WHAT IS NEEDED » Rescale the rows from the line containing "Task: Save the" through the end of the rows, inclusive, and rewrite only those lines, including the requests. Multiply every click coordinate in the answers by 0.75 and round it to a whole number, rounding halves up, and leave out the pictures.
[begin DATA SUPPLIED]
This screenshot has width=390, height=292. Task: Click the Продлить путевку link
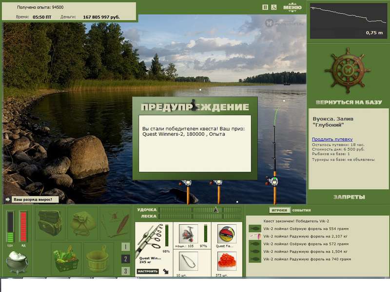332,139

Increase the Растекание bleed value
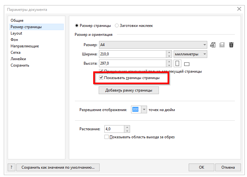tap(128, 127)
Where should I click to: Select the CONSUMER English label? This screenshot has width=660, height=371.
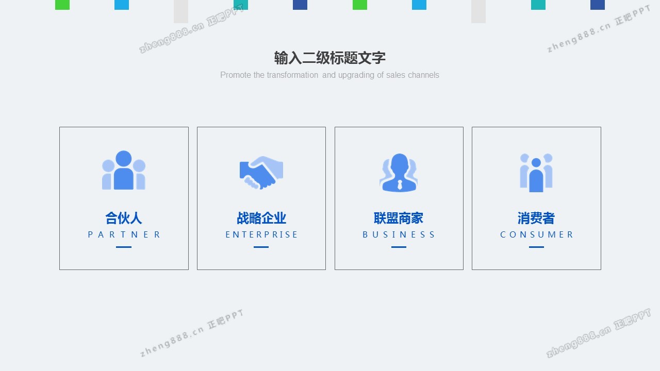536,234
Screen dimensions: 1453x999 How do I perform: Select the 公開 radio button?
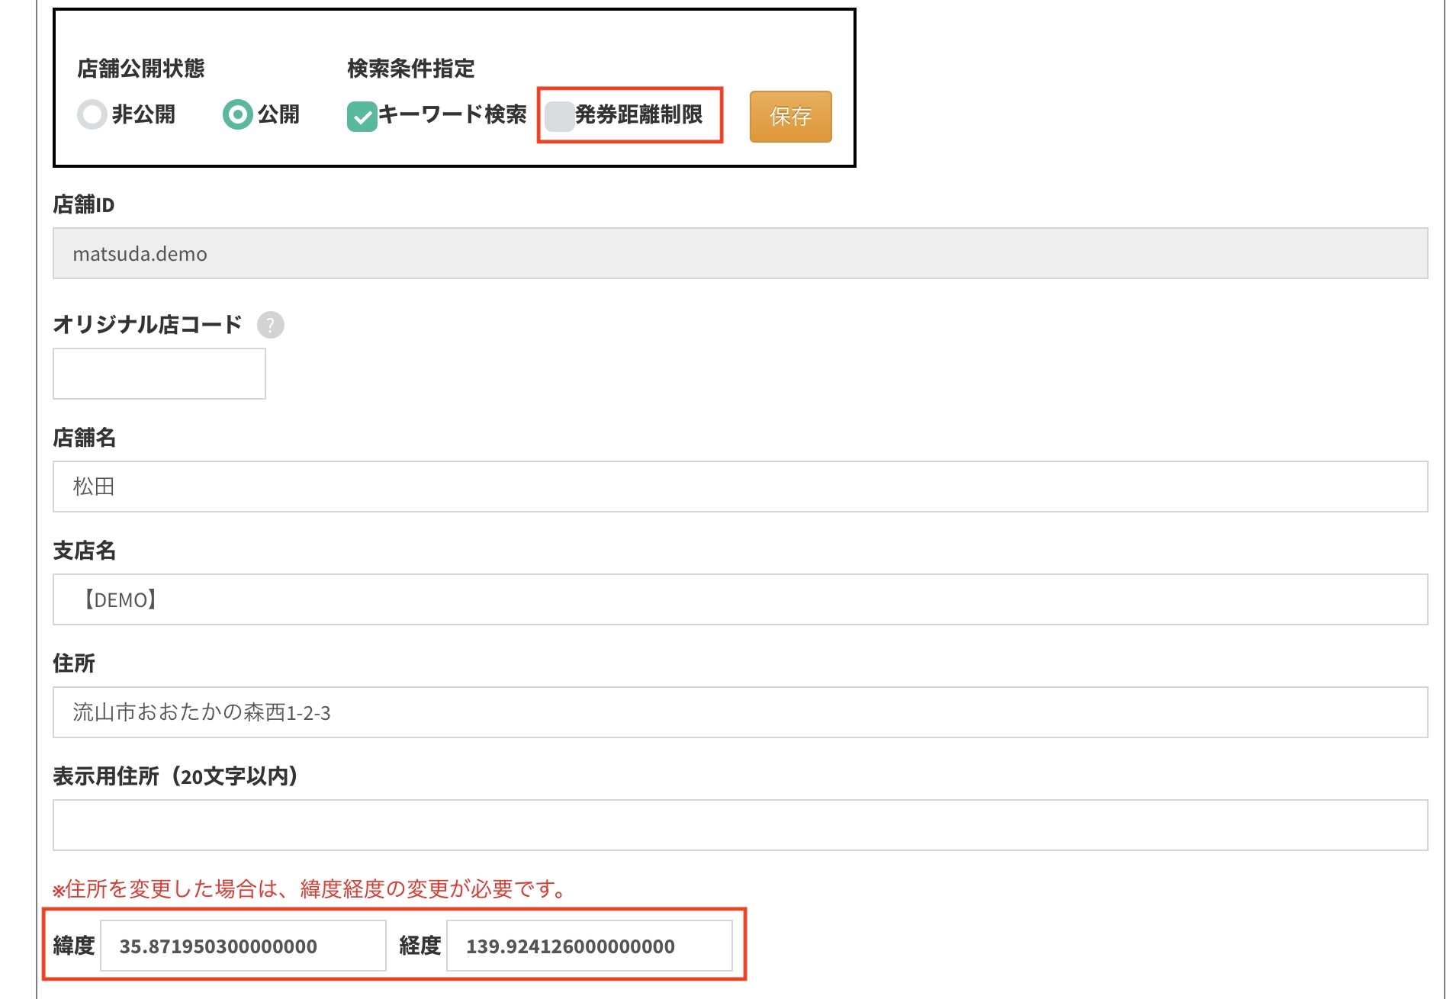(x=237, y=115)
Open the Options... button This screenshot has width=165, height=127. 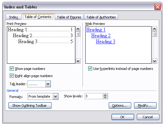pyautogui.click(x=120, y=105)
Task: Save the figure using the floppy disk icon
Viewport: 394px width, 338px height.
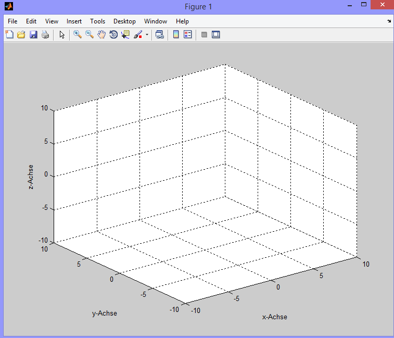Action: (x=33, y=35)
[end DATA SUPPLIED]
FULL RESPONSE »
Task: Save the figure using the floppy disk icon
Viewport: 394px width, 338px height.
Action: (x=25, y=26)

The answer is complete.